- **Work order**
Only the lines below between the ones containing "Open Ammishaddai Ofori's profile picture" and "Click the Collapse", inclusive, are to be reproduced, each exactly as it stands.

- **Stored data**
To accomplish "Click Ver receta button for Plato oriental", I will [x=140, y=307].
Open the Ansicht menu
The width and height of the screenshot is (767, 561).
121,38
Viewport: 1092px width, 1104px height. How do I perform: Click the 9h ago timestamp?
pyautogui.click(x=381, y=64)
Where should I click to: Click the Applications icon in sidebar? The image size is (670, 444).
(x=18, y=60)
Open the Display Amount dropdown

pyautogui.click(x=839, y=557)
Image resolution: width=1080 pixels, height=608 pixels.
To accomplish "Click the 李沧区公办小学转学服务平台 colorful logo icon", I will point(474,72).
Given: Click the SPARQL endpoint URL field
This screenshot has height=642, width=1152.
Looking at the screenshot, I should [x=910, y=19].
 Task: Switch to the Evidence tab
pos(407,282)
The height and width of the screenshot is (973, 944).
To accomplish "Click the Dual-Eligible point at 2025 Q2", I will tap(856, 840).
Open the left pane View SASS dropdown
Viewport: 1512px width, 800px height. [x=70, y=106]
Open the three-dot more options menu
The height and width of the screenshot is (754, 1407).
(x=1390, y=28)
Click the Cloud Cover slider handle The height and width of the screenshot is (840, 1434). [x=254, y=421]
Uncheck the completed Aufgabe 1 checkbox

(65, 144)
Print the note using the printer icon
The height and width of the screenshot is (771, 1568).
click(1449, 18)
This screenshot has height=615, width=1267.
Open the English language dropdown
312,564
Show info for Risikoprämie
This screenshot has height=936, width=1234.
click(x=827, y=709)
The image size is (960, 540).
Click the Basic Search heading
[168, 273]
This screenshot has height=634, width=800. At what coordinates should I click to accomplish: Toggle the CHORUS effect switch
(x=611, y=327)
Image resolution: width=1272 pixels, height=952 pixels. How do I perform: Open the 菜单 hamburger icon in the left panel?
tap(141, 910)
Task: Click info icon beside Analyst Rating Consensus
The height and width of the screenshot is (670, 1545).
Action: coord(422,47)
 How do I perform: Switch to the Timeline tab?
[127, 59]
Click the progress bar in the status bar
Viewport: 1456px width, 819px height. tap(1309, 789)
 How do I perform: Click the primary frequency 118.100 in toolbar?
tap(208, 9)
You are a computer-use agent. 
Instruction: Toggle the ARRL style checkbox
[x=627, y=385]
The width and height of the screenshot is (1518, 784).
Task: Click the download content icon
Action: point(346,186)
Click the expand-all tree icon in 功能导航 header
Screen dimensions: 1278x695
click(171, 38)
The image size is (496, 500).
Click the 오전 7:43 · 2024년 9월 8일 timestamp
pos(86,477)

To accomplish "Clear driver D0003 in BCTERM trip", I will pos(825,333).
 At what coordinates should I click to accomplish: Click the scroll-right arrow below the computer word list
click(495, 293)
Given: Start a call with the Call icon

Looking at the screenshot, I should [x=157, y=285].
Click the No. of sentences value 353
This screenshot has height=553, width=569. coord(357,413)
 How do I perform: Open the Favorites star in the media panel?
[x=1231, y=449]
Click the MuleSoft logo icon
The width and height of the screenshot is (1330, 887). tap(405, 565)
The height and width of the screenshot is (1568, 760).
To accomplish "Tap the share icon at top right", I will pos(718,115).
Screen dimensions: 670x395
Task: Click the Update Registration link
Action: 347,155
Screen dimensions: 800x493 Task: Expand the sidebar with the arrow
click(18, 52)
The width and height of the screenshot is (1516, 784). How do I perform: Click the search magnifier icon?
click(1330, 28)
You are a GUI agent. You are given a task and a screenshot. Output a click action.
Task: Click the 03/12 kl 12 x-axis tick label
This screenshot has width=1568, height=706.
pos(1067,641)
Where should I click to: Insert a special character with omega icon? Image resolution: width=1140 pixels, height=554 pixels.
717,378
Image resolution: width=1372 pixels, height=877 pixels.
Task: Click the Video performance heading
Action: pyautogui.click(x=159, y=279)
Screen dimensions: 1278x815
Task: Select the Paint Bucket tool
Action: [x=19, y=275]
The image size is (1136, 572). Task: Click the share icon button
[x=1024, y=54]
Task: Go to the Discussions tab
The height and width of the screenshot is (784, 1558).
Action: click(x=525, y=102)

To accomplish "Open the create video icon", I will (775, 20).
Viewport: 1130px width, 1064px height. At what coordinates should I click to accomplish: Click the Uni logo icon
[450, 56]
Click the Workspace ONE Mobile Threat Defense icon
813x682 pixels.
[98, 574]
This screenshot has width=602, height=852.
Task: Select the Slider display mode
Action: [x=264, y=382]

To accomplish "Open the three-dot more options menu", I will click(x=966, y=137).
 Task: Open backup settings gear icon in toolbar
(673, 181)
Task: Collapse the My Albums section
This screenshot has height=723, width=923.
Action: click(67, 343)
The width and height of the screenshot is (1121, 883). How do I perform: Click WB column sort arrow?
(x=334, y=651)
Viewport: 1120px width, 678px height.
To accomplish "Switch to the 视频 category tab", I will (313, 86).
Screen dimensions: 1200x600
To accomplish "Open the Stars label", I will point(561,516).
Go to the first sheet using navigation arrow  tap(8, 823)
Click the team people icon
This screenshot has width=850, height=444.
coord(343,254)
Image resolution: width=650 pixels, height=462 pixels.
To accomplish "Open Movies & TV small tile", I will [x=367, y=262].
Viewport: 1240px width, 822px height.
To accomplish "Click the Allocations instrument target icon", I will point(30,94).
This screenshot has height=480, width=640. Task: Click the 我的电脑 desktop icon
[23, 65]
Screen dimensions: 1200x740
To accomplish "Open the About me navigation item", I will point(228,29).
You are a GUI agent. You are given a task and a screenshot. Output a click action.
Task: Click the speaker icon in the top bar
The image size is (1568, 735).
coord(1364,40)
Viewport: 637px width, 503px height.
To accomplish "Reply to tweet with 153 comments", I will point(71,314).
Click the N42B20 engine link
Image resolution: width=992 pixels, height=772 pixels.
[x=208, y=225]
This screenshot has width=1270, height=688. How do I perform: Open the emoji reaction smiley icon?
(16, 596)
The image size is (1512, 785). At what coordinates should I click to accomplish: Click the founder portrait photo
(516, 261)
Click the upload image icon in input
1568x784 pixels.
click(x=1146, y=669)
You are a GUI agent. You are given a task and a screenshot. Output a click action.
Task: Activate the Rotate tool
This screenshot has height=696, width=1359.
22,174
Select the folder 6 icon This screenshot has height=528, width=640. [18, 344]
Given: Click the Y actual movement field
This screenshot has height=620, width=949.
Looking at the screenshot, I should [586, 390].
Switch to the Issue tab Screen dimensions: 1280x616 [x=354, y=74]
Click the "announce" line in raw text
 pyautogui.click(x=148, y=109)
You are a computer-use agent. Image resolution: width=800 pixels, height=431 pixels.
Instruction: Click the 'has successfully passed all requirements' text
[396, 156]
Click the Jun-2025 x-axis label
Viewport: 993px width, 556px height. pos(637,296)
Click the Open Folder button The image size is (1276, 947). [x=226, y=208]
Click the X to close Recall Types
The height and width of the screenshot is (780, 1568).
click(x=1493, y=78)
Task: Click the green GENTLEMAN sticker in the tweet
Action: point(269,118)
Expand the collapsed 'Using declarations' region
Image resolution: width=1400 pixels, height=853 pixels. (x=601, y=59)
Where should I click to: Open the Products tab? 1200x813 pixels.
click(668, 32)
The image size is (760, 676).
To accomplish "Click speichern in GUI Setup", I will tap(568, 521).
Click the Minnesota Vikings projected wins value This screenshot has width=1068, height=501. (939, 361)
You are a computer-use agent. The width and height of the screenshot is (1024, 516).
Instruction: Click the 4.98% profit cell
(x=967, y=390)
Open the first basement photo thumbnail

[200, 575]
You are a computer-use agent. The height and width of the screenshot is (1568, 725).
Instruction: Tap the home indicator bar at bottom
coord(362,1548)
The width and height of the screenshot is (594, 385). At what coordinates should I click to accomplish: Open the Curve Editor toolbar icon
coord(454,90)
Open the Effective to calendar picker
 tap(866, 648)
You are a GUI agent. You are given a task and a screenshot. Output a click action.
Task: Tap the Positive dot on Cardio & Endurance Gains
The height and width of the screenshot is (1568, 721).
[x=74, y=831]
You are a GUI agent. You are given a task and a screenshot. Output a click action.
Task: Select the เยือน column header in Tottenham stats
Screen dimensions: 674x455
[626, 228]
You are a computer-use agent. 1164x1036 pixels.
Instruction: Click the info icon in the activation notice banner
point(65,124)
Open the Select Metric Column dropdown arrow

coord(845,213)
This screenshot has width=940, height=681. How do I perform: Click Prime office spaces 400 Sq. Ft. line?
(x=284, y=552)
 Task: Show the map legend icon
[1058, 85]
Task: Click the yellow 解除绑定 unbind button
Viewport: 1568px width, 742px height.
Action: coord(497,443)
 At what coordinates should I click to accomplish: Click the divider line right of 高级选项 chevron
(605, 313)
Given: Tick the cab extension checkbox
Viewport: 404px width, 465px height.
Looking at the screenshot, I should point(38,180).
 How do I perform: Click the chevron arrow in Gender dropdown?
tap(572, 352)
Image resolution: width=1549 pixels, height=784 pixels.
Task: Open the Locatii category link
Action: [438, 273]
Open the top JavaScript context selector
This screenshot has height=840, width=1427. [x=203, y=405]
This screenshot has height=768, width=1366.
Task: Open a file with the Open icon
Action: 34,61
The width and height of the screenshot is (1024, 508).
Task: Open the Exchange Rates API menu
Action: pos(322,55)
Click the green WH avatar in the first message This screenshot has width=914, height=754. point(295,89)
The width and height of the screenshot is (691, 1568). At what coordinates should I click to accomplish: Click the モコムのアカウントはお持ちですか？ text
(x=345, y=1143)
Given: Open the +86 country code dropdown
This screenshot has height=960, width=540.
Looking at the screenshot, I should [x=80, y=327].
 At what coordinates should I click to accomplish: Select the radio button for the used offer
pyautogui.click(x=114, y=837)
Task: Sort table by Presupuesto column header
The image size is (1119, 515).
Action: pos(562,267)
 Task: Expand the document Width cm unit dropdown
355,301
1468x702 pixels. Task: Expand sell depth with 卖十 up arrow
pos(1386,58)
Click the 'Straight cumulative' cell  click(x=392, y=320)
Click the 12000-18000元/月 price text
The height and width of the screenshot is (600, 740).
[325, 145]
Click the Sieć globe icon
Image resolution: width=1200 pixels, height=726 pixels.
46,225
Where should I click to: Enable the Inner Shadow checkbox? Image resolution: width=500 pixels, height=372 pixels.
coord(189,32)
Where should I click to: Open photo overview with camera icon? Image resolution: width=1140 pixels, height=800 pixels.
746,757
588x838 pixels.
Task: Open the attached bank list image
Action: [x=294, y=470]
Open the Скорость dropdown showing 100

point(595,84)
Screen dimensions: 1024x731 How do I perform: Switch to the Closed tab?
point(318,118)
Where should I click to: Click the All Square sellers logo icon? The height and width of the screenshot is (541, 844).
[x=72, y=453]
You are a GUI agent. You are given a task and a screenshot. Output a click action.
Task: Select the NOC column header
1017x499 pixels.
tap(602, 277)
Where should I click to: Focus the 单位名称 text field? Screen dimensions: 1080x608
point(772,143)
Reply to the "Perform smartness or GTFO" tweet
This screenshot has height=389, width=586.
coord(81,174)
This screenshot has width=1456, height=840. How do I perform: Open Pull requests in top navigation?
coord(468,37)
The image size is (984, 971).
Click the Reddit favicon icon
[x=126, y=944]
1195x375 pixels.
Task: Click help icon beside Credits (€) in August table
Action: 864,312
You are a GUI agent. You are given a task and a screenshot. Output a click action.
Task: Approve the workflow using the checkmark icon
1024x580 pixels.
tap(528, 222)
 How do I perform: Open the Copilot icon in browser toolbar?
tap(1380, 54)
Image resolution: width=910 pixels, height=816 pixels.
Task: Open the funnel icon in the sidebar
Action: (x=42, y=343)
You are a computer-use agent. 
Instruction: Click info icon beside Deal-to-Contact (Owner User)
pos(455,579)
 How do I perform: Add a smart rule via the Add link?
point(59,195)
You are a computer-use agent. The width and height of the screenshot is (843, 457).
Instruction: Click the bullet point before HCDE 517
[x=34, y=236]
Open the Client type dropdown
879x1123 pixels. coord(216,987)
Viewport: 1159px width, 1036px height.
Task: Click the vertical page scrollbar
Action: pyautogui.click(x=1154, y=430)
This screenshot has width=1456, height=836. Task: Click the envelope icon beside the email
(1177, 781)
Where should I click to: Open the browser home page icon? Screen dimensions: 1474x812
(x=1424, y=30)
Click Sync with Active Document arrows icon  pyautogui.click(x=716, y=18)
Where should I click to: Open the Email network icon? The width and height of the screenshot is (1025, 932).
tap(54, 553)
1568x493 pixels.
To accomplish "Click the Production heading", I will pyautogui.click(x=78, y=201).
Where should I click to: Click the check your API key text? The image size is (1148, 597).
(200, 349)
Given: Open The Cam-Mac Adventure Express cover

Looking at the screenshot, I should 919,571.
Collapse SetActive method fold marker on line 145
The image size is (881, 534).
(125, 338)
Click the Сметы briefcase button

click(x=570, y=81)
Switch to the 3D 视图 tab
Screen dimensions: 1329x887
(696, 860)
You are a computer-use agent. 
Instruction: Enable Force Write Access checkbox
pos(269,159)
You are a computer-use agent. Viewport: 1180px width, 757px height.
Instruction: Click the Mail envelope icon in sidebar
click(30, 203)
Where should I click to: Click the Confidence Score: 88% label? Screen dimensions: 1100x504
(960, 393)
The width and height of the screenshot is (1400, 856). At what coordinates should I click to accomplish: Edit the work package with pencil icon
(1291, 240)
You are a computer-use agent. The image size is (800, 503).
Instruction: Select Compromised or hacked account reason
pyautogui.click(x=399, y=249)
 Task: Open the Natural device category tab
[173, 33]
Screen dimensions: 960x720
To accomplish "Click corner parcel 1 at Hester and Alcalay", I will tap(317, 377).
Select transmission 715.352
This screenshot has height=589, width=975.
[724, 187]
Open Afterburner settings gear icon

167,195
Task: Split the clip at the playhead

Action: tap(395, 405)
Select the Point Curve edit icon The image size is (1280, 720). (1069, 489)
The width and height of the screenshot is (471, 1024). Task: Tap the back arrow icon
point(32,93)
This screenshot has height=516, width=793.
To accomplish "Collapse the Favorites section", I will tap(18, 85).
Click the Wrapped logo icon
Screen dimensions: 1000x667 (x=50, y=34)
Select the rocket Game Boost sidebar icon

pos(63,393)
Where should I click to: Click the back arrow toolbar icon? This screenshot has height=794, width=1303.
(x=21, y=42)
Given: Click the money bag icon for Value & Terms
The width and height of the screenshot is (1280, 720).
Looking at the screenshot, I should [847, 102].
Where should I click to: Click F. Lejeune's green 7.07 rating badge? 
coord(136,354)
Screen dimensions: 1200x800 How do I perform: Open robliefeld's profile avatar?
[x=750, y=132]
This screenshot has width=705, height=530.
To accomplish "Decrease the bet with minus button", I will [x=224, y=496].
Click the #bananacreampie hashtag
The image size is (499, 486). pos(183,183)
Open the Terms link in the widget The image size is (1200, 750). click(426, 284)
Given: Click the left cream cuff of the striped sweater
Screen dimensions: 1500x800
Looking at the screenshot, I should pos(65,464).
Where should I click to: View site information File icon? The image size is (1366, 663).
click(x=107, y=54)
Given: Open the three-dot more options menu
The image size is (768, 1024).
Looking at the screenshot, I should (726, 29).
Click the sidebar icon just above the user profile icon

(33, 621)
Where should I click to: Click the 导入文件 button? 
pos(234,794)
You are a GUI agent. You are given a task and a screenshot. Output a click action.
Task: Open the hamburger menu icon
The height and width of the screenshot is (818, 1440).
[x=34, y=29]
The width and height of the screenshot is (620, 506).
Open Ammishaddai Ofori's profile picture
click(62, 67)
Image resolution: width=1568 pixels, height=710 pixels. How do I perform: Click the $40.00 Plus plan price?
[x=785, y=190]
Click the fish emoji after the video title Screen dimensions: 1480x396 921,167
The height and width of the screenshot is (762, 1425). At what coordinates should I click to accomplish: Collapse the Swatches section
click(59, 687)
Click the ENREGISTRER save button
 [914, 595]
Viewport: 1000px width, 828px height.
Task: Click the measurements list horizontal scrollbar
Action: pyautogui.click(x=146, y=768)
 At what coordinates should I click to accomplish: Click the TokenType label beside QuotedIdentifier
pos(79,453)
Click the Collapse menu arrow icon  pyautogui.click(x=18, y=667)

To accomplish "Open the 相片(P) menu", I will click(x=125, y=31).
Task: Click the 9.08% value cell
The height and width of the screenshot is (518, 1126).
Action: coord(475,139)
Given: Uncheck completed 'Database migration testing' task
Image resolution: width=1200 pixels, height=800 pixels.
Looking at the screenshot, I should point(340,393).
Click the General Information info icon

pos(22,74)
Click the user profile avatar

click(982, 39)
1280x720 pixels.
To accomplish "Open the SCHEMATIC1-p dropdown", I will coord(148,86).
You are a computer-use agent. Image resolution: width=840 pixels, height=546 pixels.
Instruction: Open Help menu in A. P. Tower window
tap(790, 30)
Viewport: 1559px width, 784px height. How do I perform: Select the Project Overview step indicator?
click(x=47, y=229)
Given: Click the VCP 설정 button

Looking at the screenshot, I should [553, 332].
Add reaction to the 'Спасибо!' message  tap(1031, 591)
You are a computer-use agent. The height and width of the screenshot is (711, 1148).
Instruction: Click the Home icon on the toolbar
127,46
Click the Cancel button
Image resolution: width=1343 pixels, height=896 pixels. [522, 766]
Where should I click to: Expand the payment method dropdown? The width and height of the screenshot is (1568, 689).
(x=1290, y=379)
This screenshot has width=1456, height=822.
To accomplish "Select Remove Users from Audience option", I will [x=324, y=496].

- **Answer for this exercise**
Open Ammishaddai Ofori's profile picture
click(62, 67)
Image resolution: width=1568 pixels, height=710 pixels. How do I perform: Click the $40.00 Plus plan price?
[x=785, y=190]
Click the fish emoji after the video title Screen dimensions: 1480x396 921,167
The height and width of the screenshot is (762, 1425). At what coordinates should I click to accomplish: Collapse the Swatches section
click(59, 687)
Click the ENREGISTRER save button
 [914, 595]
Viewport: 1000px width, 828px height.
Task: Click the measurements list horizontal scrollbar
Action: pyautogui.click(x=146, y=768)
 At what coordinates should I click to accomplish: Click the TokenType label beside QuotedIdentifier
pos(79,453)
Click the Collapse menu arrow icon  pyautogui.click(x=18, y=667)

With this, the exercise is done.